## BRIEF
Should a line below contain the word "chart", report it.
(DATASET RECORDS)
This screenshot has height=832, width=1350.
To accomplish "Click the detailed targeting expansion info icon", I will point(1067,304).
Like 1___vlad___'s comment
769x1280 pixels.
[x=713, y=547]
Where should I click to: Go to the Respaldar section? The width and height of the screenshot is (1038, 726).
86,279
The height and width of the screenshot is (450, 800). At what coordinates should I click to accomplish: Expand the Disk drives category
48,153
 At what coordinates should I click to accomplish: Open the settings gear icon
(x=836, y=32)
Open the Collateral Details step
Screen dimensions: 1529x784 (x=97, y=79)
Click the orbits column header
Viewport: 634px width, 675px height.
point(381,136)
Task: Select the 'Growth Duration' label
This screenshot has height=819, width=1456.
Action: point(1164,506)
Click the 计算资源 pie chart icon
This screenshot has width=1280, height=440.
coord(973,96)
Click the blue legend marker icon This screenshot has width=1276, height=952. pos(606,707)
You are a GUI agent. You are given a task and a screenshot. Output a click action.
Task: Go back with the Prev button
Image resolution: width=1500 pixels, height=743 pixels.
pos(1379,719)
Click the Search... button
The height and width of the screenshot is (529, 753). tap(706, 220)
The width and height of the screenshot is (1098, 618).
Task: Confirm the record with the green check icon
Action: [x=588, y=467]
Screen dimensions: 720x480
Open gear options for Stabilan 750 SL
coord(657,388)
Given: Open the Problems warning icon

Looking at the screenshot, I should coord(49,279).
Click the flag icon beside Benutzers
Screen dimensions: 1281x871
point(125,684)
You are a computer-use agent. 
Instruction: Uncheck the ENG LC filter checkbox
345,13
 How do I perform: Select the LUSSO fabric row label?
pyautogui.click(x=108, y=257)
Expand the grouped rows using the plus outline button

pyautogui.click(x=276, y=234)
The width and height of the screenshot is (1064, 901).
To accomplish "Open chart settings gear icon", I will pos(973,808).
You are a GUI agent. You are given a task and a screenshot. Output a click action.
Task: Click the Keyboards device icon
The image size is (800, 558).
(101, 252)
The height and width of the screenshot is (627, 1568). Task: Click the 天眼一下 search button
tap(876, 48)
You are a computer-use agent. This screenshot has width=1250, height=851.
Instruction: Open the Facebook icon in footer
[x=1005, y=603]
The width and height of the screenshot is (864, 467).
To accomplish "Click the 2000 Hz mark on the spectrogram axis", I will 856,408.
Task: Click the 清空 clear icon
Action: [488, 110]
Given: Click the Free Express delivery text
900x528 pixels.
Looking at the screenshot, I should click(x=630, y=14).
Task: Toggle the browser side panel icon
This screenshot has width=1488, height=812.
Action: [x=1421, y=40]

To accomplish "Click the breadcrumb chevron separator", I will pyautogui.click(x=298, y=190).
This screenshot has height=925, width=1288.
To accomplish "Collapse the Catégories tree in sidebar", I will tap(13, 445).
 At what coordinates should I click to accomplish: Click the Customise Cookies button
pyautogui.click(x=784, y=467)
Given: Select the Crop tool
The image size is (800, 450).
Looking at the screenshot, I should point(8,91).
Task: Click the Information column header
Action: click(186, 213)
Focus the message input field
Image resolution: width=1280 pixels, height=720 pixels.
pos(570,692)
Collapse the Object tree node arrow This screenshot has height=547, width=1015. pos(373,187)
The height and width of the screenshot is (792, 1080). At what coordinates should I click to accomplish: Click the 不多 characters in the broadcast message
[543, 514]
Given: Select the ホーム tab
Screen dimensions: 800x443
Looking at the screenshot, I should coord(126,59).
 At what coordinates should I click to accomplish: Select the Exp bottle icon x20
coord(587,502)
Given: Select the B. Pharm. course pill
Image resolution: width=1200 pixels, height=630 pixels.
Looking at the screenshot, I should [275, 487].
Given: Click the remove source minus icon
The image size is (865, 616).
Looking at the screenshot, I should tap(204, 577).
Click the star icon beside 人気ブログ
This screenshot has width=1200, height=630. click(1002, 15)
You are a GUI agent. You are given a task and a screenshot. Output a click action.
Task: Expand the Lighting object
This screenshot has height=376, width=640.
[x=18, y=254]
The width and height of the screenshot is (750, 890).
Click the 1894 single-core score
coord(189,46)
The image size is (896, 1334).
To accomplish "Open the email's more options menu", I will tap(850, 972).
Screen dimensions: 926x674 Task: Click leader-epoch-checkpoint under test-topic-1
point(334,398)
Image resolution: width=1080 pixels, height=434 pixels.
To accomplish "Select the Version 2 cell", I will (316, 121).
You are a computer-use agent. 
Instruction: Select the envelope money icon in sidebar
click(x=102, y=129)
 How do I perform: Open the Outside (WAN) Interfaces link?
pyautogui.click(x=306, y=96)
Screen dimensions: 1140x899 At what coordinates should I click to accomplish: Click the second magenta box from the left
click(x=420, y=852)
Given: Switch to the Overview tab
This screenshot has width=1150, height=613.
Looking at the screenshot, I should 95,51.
(End DATASET RECORDS)
## SOLUTION TO THIS PROBLEM
Click the 计算资源 pie chart icon
To accomplish "Open chart settings gear icon", I will pos(973,808).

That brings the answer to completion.